* TASK INPUT:
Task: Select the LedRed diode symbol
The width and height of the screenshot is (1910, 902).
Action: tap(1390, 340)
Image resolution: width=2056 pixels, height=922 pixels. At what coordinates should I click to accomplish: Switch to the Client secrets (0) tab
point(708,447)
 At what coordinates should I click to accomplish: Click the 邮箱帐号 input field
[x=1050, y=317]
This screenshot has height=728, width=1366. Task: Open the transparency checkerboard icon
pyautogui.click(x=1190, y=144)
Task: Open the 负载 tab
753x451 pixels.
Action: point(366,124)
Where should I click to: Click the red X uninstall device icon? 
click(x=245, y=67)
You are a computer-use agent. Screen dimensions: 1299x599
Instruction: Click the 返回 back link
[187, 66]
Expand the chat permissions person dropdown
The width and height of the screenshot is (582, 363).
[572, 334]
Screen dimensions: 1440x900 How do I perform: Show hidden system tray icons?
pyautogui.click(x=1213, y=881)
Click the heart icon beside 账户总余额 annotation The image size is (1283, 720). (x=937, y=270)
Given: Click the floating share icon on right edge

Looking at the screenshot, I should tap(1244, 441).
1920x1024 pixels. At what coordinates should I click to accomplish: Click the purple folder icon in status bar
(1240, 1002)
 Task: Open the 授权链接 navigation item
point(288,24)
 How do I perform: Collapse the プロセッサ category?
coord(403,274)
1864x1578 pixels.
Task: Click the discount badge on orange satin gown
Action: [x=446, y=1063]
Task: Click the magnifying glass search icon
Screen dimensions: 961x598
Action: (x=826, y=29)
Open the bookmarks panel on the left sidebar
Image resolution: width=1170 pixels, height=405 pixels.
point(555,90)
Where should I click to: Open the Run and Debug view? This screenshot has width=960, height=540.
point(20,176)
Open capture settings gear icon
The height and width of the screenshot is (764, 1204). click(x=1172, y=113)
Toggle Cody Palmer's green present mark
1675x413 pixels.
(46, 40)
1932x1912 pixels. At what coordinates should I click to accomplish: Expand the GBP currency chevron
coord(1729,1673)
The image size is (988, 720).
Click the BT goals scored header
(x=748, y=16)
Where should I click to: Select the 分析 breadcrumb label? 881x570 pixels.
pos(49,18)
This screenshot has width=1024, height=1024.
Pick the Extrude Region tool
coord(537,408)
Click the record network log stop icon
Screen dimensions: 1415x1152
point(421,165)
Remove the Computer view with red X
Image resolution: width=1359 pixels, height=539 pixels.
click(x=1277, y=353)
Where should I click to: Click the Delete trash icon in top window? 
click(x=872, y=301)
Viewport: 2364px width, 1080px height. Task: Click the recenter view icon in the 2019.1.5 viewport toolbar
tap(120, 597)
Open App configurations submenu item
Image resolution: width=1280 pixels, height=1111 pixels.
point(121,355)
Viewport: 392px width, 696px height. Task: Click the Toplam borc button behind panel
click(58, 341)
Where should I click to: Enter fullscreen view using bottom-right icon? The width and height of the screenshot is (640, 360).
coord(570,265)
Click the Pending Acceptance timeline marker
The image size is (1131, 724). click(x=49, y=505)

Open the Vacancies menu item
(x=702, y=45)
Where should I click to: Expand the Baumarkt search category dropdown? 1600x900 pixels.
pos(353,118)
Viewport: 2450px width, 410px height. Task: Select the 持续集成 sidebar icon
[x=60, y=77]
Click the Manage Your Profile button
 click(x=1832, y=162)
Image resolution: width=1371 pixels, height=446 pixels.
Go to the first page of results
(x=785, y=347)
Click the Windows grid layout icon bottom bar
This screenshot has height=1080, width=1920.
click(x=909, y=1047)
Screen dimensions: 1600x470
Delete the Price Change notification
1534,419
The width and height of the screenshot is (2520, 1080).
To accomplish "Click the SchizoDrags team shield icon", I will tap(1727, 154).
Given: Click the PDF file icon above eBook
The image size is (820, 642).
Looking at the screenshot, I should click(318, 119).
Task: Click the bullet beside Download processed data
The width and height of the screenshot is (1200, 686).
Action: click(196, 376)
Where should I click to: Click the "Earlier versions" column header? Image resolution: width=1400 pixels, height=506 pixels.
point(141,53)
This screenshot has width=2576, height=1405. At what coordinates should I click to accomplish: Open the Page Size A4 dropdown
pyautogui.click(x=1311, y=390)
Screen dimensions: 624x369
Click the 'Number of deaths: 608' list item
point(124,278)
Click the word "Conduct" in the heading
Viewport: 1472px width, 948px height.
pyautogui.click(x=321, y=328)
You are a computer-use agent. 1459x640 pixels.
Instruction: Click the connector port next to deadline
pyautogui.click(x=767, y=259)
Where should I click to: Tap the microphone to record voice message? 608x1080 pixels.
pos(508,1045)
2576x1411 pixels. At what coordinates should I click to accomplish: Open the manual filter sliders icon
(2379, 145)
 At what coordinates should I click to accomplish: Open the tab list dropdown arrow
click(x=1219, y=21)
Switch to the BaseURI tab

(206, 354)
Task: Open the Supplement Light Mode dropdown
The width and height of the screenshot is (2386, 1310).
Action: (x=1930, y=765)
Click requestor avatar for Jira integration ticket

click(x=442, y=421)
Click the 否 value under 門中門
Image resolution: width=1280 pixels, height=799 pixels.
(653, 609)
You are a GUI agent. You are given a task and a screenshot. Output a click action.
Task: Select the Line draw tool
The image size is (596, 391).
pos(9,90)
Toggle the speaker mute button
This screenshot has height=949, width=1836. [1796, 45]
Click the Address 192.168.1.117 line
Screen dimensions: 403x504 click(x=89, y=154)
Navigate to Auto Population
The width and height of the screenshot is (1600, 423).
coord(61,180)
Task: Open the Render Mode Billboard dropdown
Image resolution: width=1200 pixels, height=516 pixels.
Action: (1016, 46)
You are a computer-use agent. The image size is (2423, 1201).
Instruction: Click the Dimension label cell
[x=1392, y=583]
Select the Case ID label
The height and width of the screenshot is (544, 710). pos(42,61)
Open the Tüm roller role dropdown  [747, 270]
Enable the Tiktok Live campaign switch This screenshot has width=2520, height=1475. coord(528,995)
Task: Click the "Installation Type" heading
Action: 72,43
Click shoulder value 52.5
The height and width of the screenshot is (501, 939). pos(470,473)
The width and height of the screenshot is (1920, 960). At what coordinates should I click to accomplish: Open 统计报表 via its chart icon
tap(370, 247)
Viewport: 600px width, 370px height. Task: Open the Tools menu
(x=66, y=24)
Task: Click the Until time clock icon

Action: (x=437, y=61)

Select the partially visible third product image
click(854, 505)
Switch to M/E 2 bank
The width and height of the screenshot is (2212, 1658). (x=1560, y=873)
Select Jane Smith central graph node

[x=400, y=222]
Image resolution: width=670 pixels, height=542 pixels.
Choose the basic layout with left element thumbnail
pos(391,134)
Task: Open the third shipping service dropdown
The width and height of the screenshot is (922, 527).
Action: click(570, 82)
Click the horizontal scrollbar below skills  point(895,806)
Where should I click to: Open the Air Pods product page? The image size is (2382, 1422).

* WHAT THE EXERCISE ASKS:
Reproduce all the entries above verbatim, line for line, with nothing changed, added, or left out.

* FINISHED TASK:
Task: Select the LedRed diode symbol
The width and height of the screenshot is (1910, 902).
Action: tap(1390, 340)
Image resolution: width=2056 pixels, height=922 pixels. At what coordinates should I click to accomplish: Switch to the Client secrets (0) tab
point(708,447)
 At what coordinates should I click to accomplish: Click the 邮箱帐号 input field
[x=1050, y=317]
This screenshot has height=728, width=1366. Task: Open the transparency checkerboard icon
pyautogui.click(x=1190, y=144)
Task: Open the 负载 tab
753x451 pixels.
Action: point(366,124)
Where should I click to: Click the red X uninstall device icon? 
click(x=245, y=67)
You are a computer-use agent. Screen dimensions: 1299x599
Instruction: Click the 返回 back link
[187, 66]
Expand the chat permissions person dropdown
The width and height of the screenshot is (582, 363).
[572, 334]
Screen dimensions: 1440x900 How do I perform: Show hidden system tray icons?
pyautogui.click(x=1213, y=881)
Click the heart icon beside 账户总余额 annotation The image size is (1283, 720). (x=937, y=270)
Given: Click the floating share icon on right edge

Looking at the screenshot, I should tap(1244, 441).
1920x1024 pixels. At what coordinates should I click to accomplish: Click the purple folder icon in status bar
(1240, 1002)
 Task: Open the 授权链接 navigation item
point(288,24)
 How do I perform: Collapse the プロセッサ category?
coord(403,274)
1864x1578 pixels.
Task: Click the discount badge on orange satin gown
Action: [x=446, y=1063]
Task: Click the magnifying glass search icon
Screen dimensions: 961x598
Action: (x=826, y=29)
Open the bookmarks panel on the left sidebar
Image resolution: width=1170 pixels, height=405 pixels.
point(555,90)
Where should I click to: Open the Run and Debug view? This screenshot has width=960, height=540.
point(20,176)
Open capture settings gear icon
The height and width of the screenshot is (764, 1204). click(x=1172, y=113)
Toggle Cody Palmer's green present mark
1675x413 pixels.
(46, 40)
1932x1912 pixels. At what coordinates should I click to accomplish: Expand the GBP currency chevron
coord(1729,1673)
The image size is (988, 720).
Click the BT goals scored header
(x=748, y=16)
Where should I click to: Select the 分析 breadcrumb label? 881x570 pixels.
pos(49,18)
This screenshot has width=1024, height=1024.
Pick the Extrude Region tool
coord(537,408)
Click the record network log stop icon
Screen dimensions: 1415x1152
point(421,165)
Remove the Computer view with red X
Image resolution: width=1359 pixels, height=539 pixels.
click(x=1277, y=353)
Where should I click to: Click the Delete trash icon in top window? 
click(x=872, y=301)
Viewport: 2364px width, 1080px height. Task: Click the recenter view icon in the 2019.1.5 viewport toolbar
tap(120, 597)
Open App configurations submenu item
Image resolution: width=1280 pixels, height=1111 pixels.
point(121,355)
Viewport: 392px width, 696px height. Task: Click the Toplam borc button behind panel
click(58, 341)
Where should I click to: Enter fullscreen view using bottom-right icon? The width and height of the screenshot is (640, 360).
coord(570,265)
Click the Pending Acceptance timeline marker
The image size is (1131, 724). click(x=49, y=505)

Open the Vacancies menu item
(x=702, y=45)
Where should I click to: Expand the Baumarkt search category dropdown? 1600x900 pixels.
pos(353,118)
Viewport: 2450px width, 410px height. Task: Select the 持续集成 sidebar icon
[x=60, y=77]
Click the Manage Your Profile button
 click(x=1832, y=162)
Image resolution: width=1371 pixels, height=446 pixels.
Go to the first page of results
(x=785, y=347)
Click the Windows grid layout icon bottom bar
This screenshot has height=1080, width=1920.
click(x=909, y=1047)
Screen dimensions: 1600x470
Delete the Price Change notification
1534,419
The width and height of the screenshot is (2520, 1080).
To accomplish "Click the SchizoDrags team shield icon", I will tap(1727, 154).
Given: Click the PDF file icon above eBook
The image size is (820, 642).
Looking at the screenshot, I should click(318, 119).
Task: Click the bullet beside Download processed data
The width and height of the screenshot is (1200, 686).
Action: click(196, 376)
Where should I click to: Click the "Earlier versions" column header? Image resolution: width=1400 pixels, height=506 pixels.
point(141,53)
This screenshot has width=2576, height=1405. At what coordinates should I click to accomplish: Open the Page Size A4 dropdown
pyautogui.click(x=1311, y=390)
Screen dimensions: 624x369
Click the 'Number of deaths: 608' list item
point(124,278)
Click the word "Conduct" in the heading
Viewport: 1472px width, 948px height.
pyautogui.click(x=321, y=328)
You are a computer-use agent. 1459x640 pixels.
Instruction: Click the connector port next to deadline
pyautogui.click(x=767, y=259)
Where should I click to: Tap the microphone to record voice message? 608x1080 pixels.
pos(508,1045)
2576x1411 pixels. At what coordinates should I click to accomplish: Open the manual filter sliders icon
(2379, 145)
 At what coordinates should I click to accomplish: Open the tab list dropdown arrow
click(x=1219, y=21)
Switch to the BaseURI tab

(206, 354)
Task: Open the Supplement Light Mode dropdown
The width and height of the screenshot is (2386, 1310).
Action: (x=1930, y=765)
Click requestor avatar for Jira integration ticket

click(x=442, y=421)
Click the 否 value under 門中門
Image resolution: width=1280 pixels, height=799 pixels.
(653, 609)
You are a GUI agent. You are given a task and a screenshot. Output a click action.
Task: Select the Line draw tool
The image size is (596, 391).
pos(9,90)
Toggle the speaker mute button
This screenshot has height=949, width=1836. [1796, 45]
Click the Address 192.168.1.117 line
Screen dimensions: 403x504 click(x=89, y=154)
Navigate to Auto Population
The width and height of the screenshot is (1600, 423).
coord(61,180)
Task: Open the Render Mode Billboard dropdown
Image resolution: width=1200 pixels, height=516 pixels.
Action: (1016, 46)
You are a computer-use agent. The image size is (2423, 1201).
Instruction: Click the Dimension label cell
[x=1392, y=583]
Select the Case ID label
The height and width of the screenshot is (544, 710). pos(42,61)
Open the Tüm roller role dropdown  [747, 270]
Enable the Tiktok Live campaign switch This screenshot has width=2520, height=1475. coord(528,995)
Task: Click the "Installation Type" heading
Action: 72,43
Click shoulder value 52.5
The height and width of the screenshot is (501, 939). pos(470,473)
The width and height of the screenshot is (1920, 960). At what coordinates should I click to accomplish: Open 统计报表 via its chart icon
tap(370, 247)
Viewport: 600px width, 370px height. Task: Open the Tools menu
(x=66, y=24)
Task: Click the Until time clock icon

Action: (x=437, y=61)

Select the partially visible third product image
click(854, 505)
Switch to M/E 2 bank
The width and height of the screenshot is (2212, 1658). (x=1560, y=873)
Select Jane Smith central graph node

[x=400, y=222]
Image resolution: width=670 pixels, height=542 pixels.
Choose the basic layout with left element thumbnail
pos(391,134)
Task: Open the third shipping service dropdown
The width and height of the screenshot is (922, 527).
Action: click(570, 82)
Click the horizontal scrollbar below skills  point(895,806)
Where should I click to: Open the Air Pods product page? The image size is (2382, 1422).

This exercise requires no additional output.